Task directions.
Retype only the lines from the top of the records to the line with "Image resolution: width=1187", including that line but none of the pictures.

Supplied material.
================================
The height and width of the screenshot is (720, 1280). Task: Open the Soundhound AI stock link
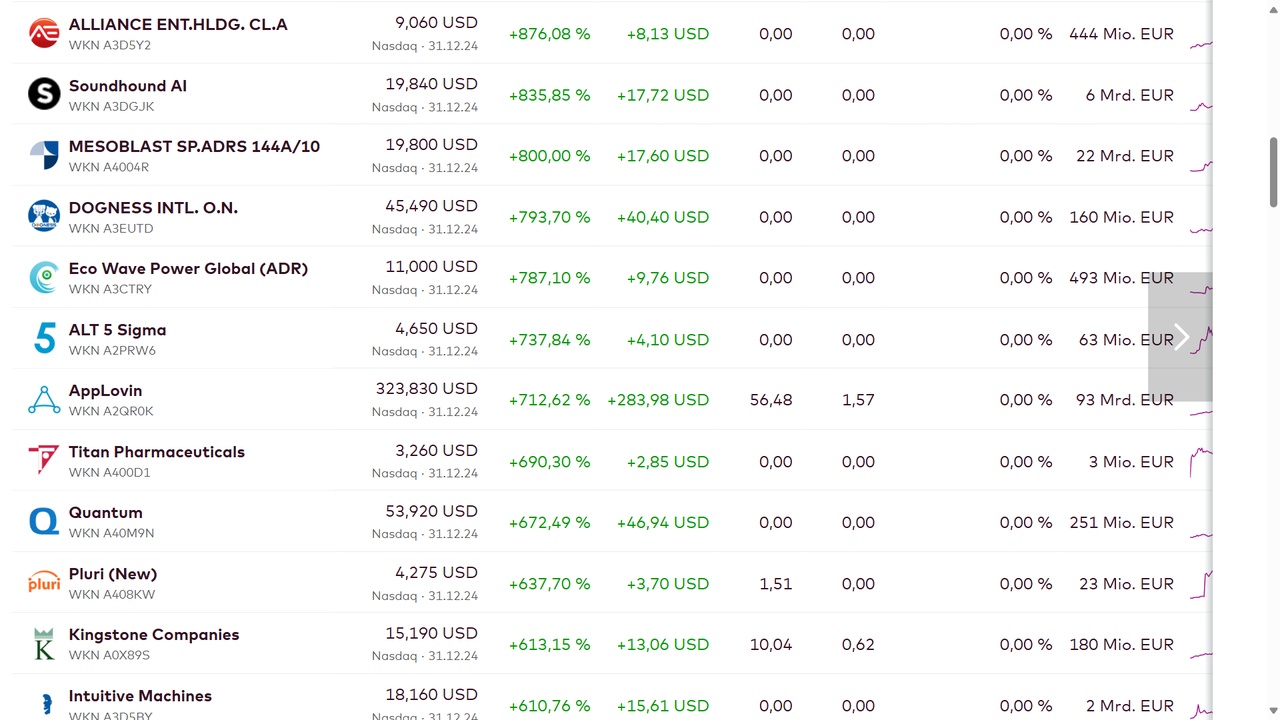127,86
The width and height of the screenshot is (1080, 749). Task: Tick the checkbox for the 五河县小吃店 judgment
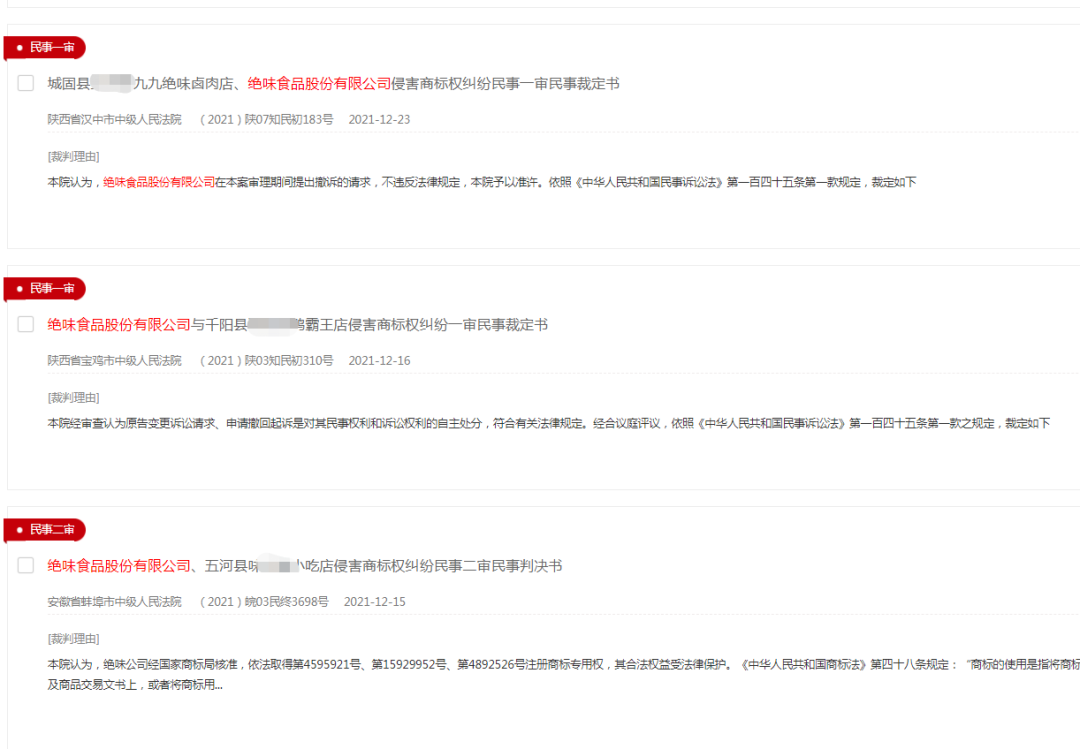[x=25, y=565]
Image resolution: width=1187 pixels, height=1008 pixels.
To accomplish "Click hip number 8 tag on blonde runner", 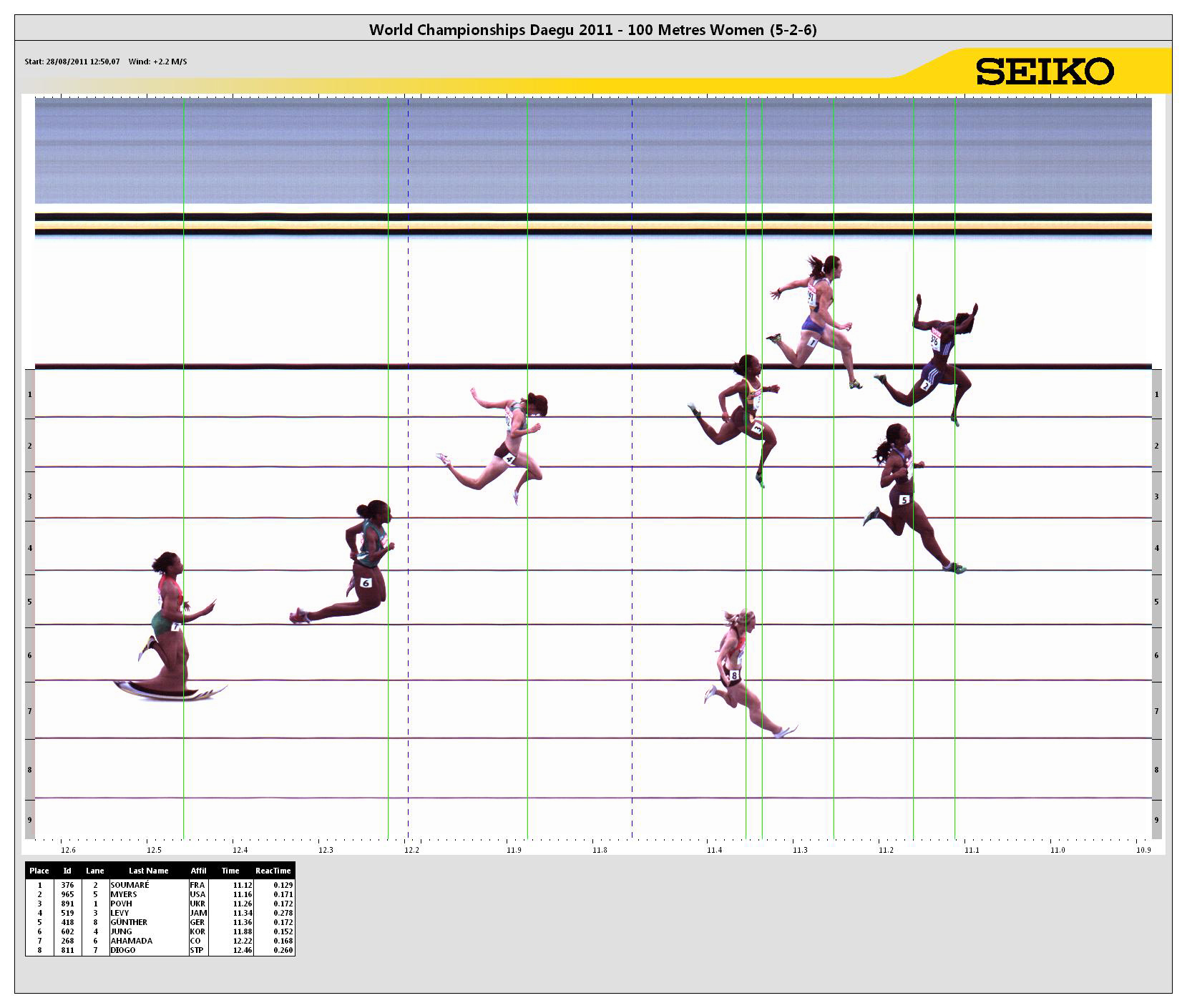I will [734, 675].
================================
Output of the exercise.
The height and width of the screenshot is (720, 1280). Task: Open the Soundhound AI stock link
127,86
The width and height of the screenshot is (1080, 749). Task: Tick the checkbox for the 五河县小吃店 judgment
[x=25, y=565]
Image resolution: width=1187 pixels, height=1008 pixels.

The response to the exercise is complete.